2014 yazında Ramazan ayının ilk günü gitmiştik Trabzon’a. Aniden karar vermiştik, ben o dönem sınava hazırlanıyordum, benim için güzel bir kaçamak olacaktı, üstelik çok güzel yerleri görecektik. Dört kişi düştük yola. Havaalanında iner inmez araba kiraladık ki hem rahat edelim hem de dilediğimizce zaman geçirelim gittiğimiz yerlerde. Havaalanından sonra ilk rotamız Sümela Manastırıydı. Maçka ilçesi sınırı içinde bulunan Sümela Manastırı MS 365 yıllarında inşa edilmiş bir Rum Ortodoks manastırı ve deniz seviyesinden tam 1150 m yükseklikte. Yıllardır fotoğraflarda görüp hayran hayran bakardım, inanın fotoğraflarda göründüğünden çok çok daha görkemli.

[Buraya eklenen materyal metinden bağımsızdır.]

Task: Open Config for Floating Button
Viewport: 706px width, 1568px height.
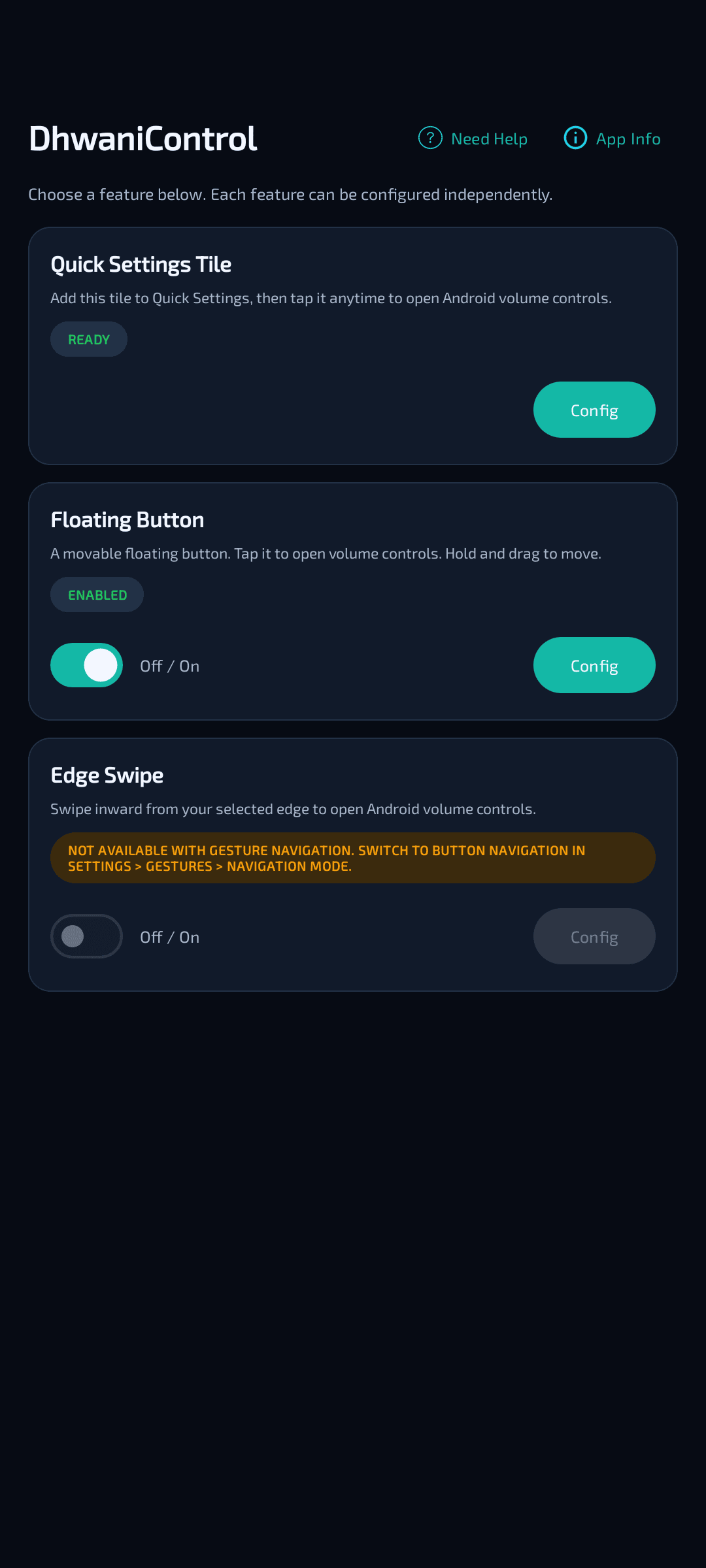Action: 594,665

Arabayı bir yerden sonra bırakıp manastıra kadar tırmandık. Yorucu ama cidden oksijen dolu bir rotaydı. Karadenizlilerin neden Karadenizi çok sevdiklerini o an bir kez daha anladım. Yeşil daha bir yeşil, gökyüzü daha bir mavi ve hava çok daha temiz.
Manastıra giriş ücretli ama biz Maximum Kartlarımızın Müze Kart özelliğiyle (evet burada kurumumuzun reklamını yapıyoruz :)) ücretsiz gezebildik. Haberi olmayanlar için Maximum özellikli kredi kartlarınız (Premium, Privia, Maximiles, Maximum, İşte Üniversiteli vs.) müze kart özelliği de taşıyor ve ilk müze kart olarak kullanımızdan sonraki 30 gün gün boyunca Müze Kart ile girilebilecek tüm müzelere ücretsiz girebiliyorsunuz.

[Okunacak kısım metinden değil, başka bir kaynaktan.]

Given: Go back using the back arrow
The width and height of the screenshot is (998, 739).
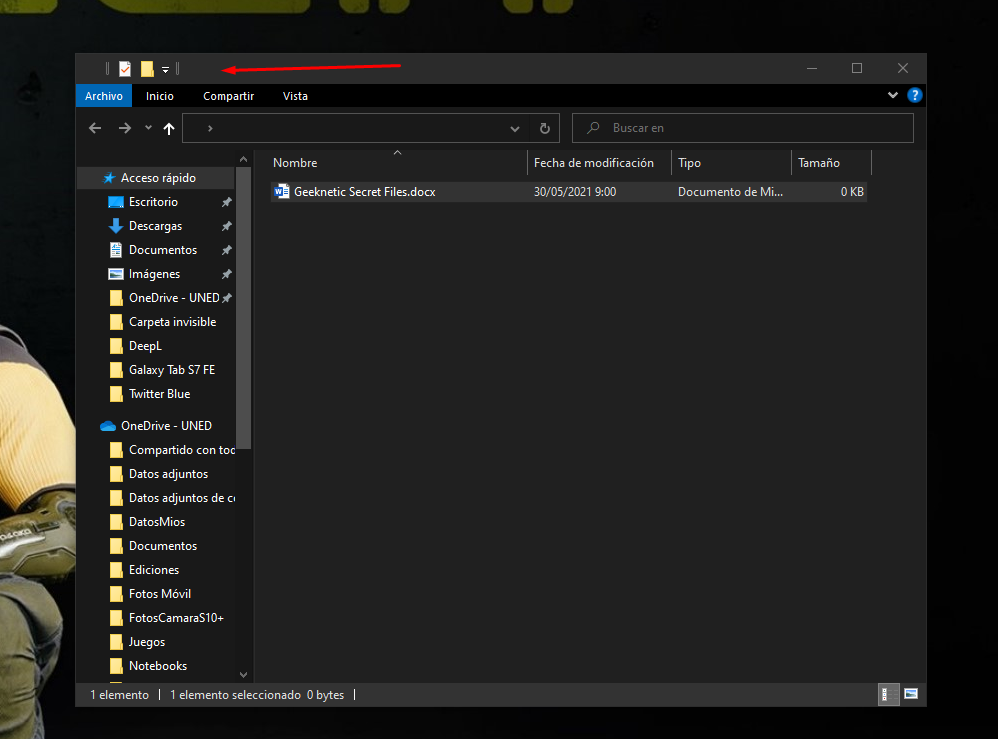Looking at the screenshot, I should pos(95,128).
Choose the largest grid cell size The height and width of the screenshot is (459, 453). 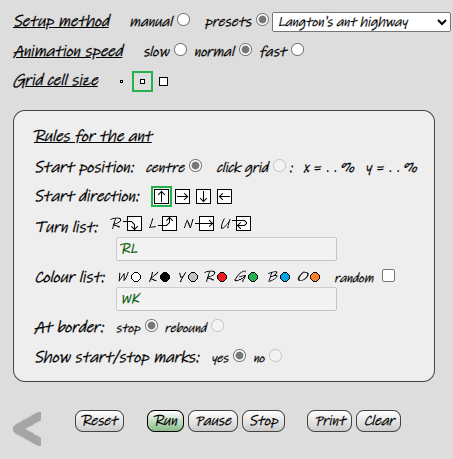tap(163, 81)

Neyse dönelim Manastıra… Bizim gittiğimiz dönemde yeni restorasyondan çıkmıştı hatta birçok oda hala restorasyon halindeydi. Gezebildiğimiz kısmına cidden hayran kaldık, ayrıca çok kalabalık olmadığı için rahat rahat gezebildik. Ancak eleştirmek istediğim bir nokta var ki, Manastırın iç duvarlarında yer alan fresklerin birçoğunda karalamalar, aptal duvar yazıları, sakal bıyık çizimleri, kalpler, isimler, harfler vs yapılmıştı yani tarih neredeyse kendi ellerimizle yok edilmişti. Artık korunuyor ama zamanında o kadar hor kullanılmış ki şu an fresklerin çoğu harap halde. Millet olarak sanat ve tarih açısından inanılmaz cahil ve duyarsızız. Maalesef.

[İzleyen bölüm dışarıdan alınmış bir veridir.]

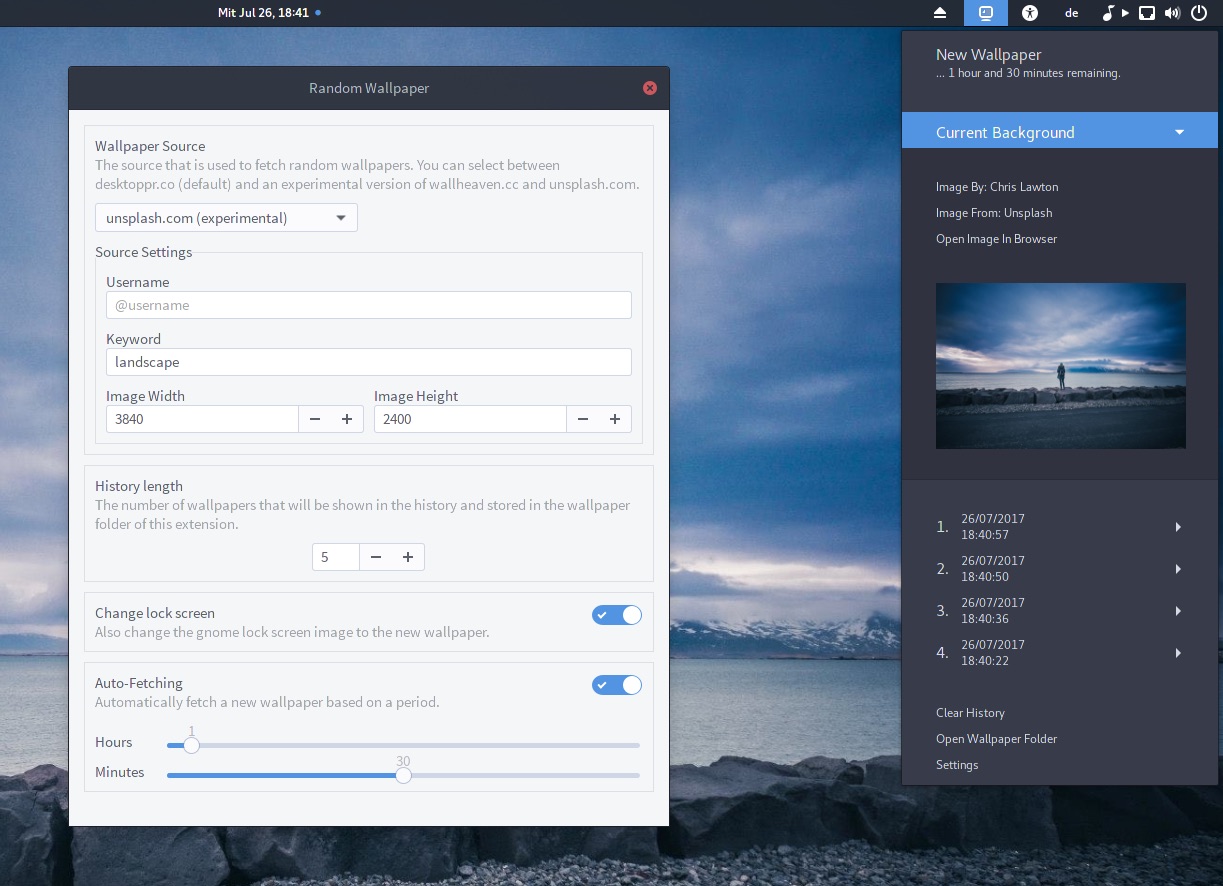Increase Image Width with plus button
Screen dimensions: 1223x886
347,419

Manastırı gezip manastırın eteklerindeki güzel bir mekanda halis muhlis tereyağlı ballı muhlamalı mısır ekmekli karadeniz kahvaltısı yaptıktan sonra (gittiğimiz gün ramazan ayının ilk günüydü ve aslında baya bir çekindik tepki görürüz diye, ama şükür öyle bir şeyle karşılaşmadık) Trabzon’un merkezini gezmek için geri döndük.
Önce Trabzon Ayasofya Müzesine gittik. Ayasofya Müzesi 1250-1260 yılları arasında, Trabzon imparatorluğunun Komnenos Ailesinden Kral I. Manuel tarafından kilise olarak yaptırılmış, daha sonraki yıllarda hastane ve cami olarak kullanılmış. Müzeyi gezdikten sonra bahçesindeki küçük kahvede güzel bir Türk kahvesi içtik.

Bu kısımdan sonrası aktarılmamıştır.